WHAT YOU SHOULD DO
Each line from the one containing "TRAMITES PARA EMPRESAS (183, 2471)" to the end of the records should be copied exactly, and no other line.

GIVEN DATA
------------------------------------------------------------
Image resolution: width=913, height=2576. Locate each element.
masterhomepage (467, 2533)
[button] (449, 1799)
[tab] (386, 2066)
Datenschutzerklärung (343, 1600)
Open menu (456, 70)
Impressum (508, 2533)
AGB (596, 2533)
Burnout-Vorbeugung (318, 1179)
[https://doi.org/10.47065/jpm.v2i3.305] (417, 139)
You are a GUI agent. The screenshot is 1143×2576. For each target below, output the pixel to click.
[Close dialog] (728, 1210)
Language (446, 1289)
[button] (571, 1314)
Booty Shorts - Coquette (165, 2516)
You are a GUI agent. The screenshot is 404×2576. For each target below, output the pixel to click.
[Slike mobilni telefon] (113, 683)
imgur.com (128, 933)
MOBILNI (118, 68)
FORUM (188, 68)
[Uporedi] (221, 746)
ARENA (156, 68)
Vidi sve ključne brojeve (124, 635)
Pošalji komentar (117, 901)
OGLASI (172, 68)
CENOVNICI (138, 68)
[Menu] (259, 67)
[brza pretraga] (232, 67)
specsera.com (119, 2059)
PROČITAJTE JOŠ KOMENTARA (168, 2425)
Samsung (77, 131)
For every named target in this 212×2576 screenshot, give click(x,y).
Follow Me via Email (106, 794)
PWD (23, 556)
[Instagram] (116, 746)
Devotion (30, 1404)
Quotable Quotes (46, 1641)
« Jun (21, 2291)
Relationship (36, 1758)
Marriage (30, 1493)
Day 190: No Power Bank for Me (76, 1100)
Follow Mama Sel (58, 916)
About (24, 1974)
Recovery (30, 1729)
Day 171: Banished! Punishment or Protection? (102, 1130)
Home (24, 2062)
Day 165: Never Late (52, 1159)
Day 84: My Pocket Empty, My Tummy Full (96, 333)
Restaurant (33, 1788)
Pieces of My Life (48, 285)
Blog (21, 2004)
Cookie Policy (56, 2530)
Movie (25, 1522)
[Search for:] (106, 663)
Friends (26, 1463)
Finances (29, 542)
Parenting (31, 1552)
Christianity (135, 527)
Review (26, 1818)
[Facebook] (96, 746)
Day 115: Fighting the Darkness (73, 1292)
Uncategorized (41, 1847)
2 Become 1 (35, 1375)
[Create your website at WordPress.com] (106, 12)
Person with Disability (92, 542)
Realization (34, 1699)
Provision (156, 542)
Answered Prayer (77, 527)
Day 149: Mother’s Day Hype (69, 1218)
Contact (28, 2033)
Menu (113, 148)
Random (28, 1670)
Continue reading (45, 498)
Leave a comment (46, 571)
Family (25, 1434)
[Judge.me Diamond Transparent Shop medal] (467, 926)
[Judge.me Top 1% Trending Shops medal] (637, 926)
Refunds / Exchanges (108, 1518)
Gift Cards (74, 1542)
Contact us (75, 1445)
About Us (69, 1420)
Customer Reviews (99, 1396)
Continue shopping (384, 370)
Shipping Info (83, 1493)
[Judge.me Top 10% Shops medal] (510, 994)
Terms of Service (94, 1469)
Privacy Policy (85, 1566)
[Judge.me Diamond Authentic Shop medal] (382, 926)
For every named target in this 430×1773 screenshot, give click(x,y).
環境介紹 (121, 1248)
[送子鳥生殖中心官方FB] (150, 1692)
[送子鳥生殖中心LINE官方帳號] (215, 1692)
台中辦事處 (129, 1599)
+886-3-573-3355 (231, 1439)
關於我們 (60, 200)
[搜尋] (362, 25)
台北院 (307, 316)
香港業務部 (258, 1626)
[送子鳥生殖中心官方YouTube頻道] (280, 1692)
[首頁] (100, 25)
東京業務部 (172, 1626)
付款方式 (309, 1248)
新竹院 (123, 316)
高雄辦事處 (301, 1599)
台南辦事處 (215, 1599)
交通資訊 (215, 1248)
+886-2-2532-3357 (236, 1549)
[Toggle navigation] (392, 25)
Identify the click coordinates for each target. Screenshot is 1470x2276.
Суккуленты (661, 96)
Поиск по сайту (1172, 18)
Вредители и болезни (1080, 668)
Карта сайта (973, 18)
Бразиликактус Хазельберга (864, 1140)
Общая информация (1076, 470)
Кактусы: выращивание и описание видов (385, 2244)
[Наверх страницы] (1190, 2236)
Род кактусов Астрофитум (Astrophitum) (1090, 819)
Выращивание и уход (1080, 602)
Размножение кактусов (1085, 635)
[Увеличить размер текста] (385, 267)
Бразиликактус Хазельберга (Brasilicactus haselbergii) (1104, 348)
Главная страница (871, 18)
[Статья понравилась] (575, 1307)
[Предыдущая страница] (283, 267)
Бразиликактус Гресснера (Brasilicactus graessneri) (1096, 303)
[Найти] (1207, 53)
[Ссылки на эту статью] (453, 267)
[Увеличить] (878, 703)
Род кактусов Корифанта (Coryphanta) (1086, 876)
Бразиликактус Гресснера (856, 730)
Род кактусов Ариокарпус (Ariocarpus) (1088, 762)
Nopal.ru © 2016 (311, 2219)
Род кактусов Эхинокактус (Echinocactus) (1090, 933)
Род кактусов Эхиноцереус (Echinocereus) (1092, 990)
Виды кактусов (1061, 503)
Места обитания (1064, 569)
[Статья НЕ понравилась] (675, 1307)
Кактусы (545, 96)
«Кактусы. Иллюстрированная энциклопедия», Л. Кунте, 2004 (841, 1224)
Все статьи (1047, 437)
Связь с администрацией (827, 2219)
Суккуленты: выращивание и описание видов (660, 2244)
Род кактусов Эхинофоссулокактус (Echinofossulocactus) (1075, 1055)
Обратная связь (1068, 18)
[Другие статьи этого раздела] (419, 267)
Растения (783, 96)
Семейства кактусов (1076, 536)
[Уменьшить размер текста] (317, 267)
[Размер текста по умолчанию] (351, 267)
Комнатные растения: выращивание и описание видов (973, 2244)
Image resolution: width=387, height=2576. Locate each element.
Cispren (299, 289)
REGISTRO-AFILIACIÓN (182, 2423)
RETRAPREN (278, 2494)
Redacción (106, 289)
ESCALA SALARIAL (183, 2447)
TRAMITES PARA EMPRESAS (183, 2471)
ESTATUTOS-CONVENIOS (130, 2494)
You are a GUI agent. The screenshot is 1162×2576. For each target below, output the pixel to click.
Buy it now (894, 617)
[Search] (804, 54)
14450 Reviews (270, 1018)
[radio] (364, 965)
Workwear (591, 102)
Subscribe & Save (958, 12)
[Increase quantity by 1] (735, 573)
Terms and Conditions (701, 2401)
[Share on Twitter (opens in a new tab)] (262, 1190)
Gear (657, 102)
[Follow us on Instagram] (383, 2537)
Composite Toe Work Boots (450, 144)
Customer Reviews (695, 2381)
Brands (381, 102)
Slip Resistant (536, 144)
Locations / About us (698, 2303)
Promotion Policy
------------------------------------------------------------
EXERCISE OUTPUT
TRAMITES PARA EMPRESAS (183, 2471)
ESTATUTOS-CONVENIOS (130, 2494)
You are a GUI agent. The screenshot is 1162×2576. For each target below, output the pixel to click.
Buy it now (894, 617)
[Search] (804, 54)
14450 Reviews (270, 1018)
[radio] (364, 965)
Workwear (591, 102)
Subscribe & Save (958, 12)
[Increase quantity by 1] (735, 573)
Terms and Conditions (701, 2401)
[Share on Twitter (opens in a new tab)] (262, 1190)
Gear (657, 102)
[Follow us on Instagram] (383, 2537)
Composite Toe Work Boots (450, 144)
Customer Reviews (695, 2381)
Brands (381, 102)
Slip Resistant (536, 144)
Locations / About us (698, 2303)
Promotion Policy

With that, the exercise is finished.